Transportation: Railways: total: 4,071 km (2008). Highways: total: 180,053 km (2006 est.). Waterways: 4,000 km principal waterways; 3,701 km with navigable depths of 0.9 m or more throughout the year; numerous minor waterways navigable by shallow-draft native craft (2011). Ports and harbors: Bangkok, Laem Chabang, Map Ta Phut, Prachuap Port, Si Racha. Airports: 101 (2013).

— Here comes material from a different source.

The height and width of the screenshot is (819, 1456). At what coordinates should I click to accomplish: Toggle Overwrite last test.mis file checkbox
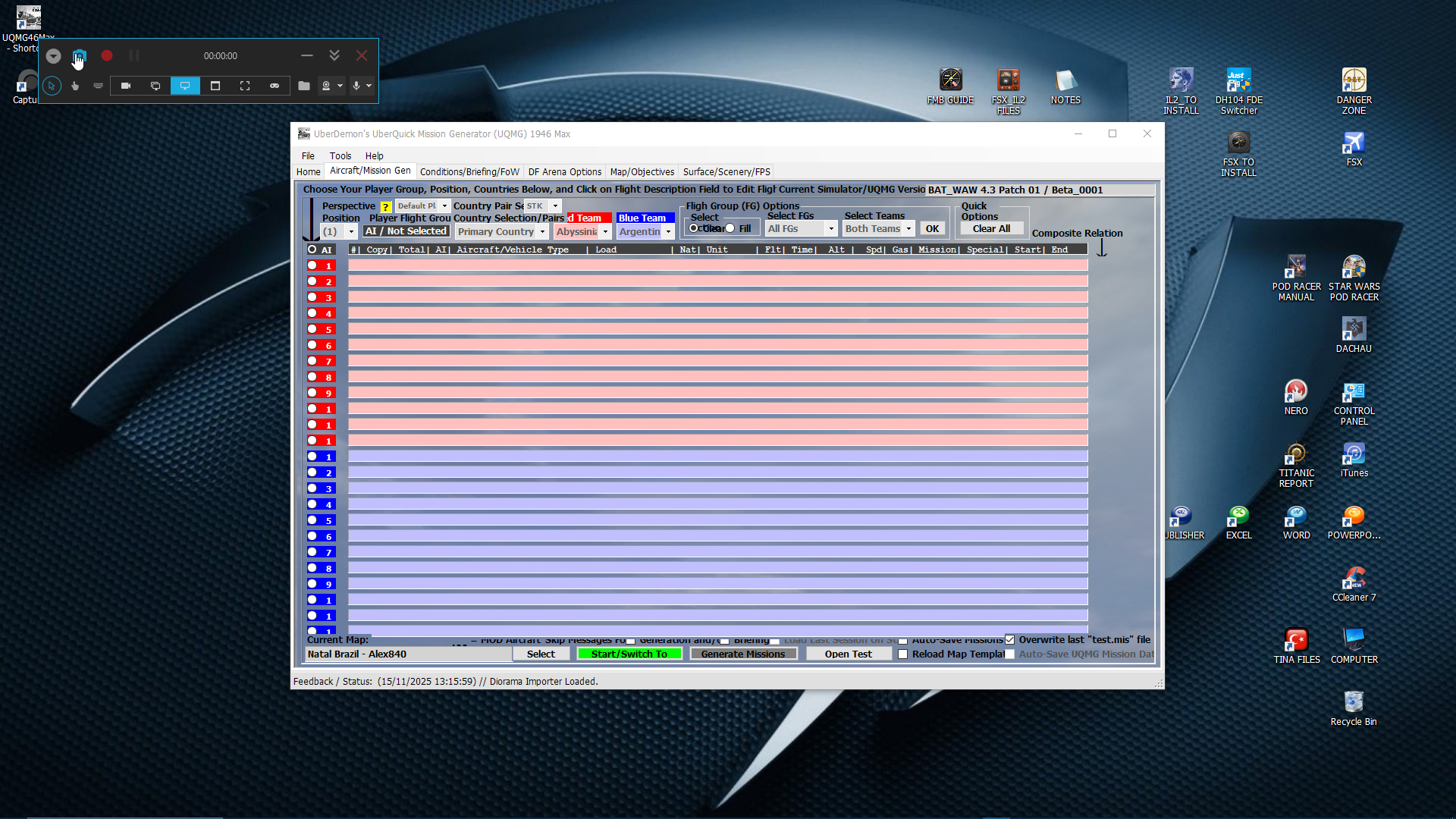point(1010,639)
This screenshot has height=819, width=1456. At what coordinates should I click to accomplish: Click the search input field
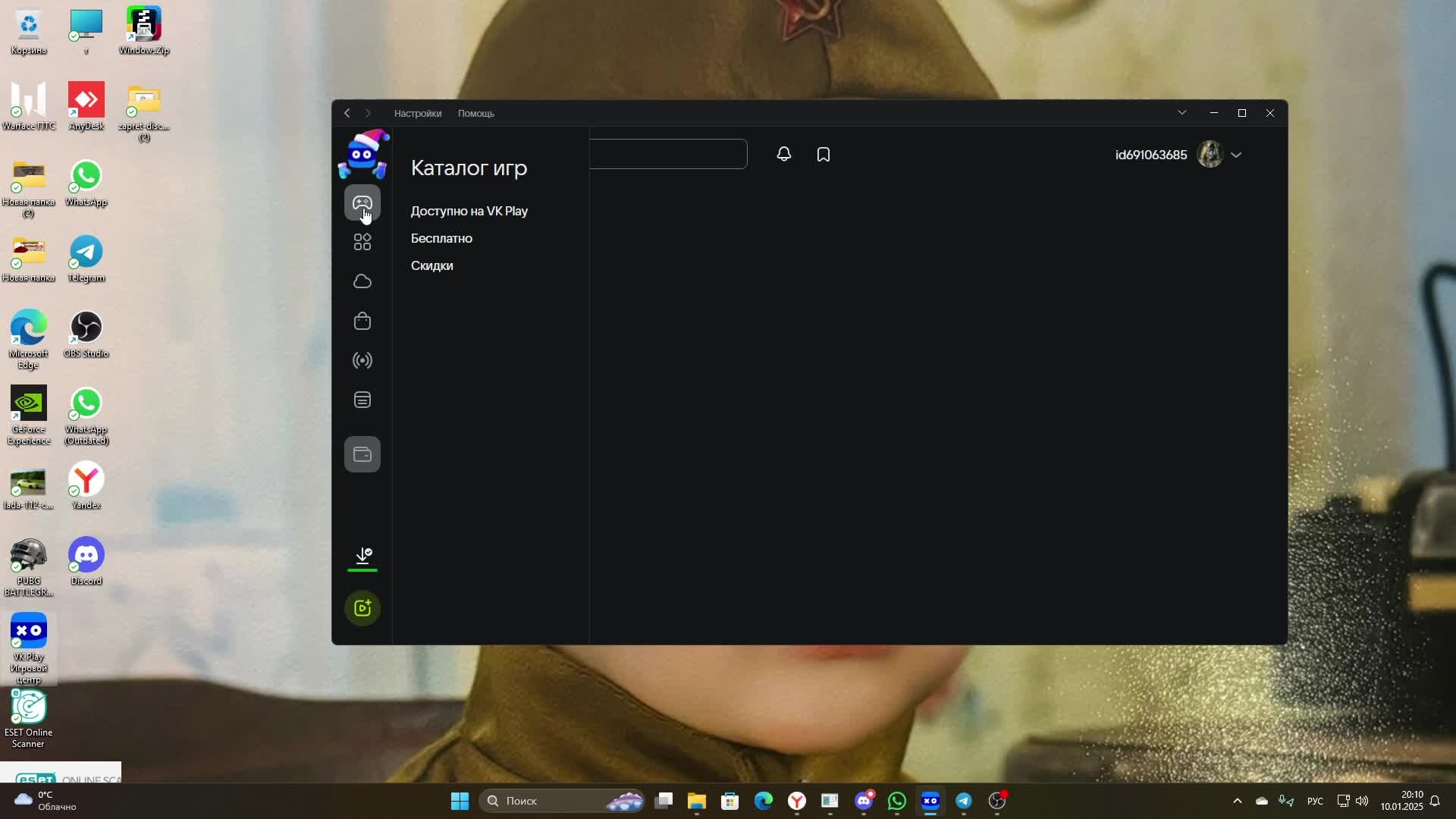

International disputes: Separatist violence in Thailand's predominantly Muslim southern provinces prompt border closures and controls with Malaysia to stem terrorist activities; Southeast Asian states have enhanced border surveillance to check the spread of avian flu; talks continue on completion of demarcation with Laos but disputes remain over several islands in the Mekong River; despite continuing border committee talks, Thailand must deal with Karen and other ethnic rebels, refugees, and illegal cross-border activities, and as of 2006, over 116,000 Karen, Hmong, and other refugees and asylum seekers from Burma; Cambodia and Thailand dispute sections of boundary; in 2011 Thailand and Cambodia resorted to arms in the dispute over the location of the boundary on the precipice surmounted by Preah Vihear temple ruins, awarded to Cambodia by ICJ decision in 1962 and part of a planned UN World Heritage site; Thailand is studying the feasibility of jointly constructing the Hatgyi Dam on the Salween river near the border with Burma; in 2004, international environmentalist pressure prompted China to halt construction of 13 dams on the Salween River that flows through China, Burma, and Thailand; 140,000 mostly Karen refugees fleeing civil strife, political upheaval and economic stagnation in Burma live in remote camps in Thailand near the border.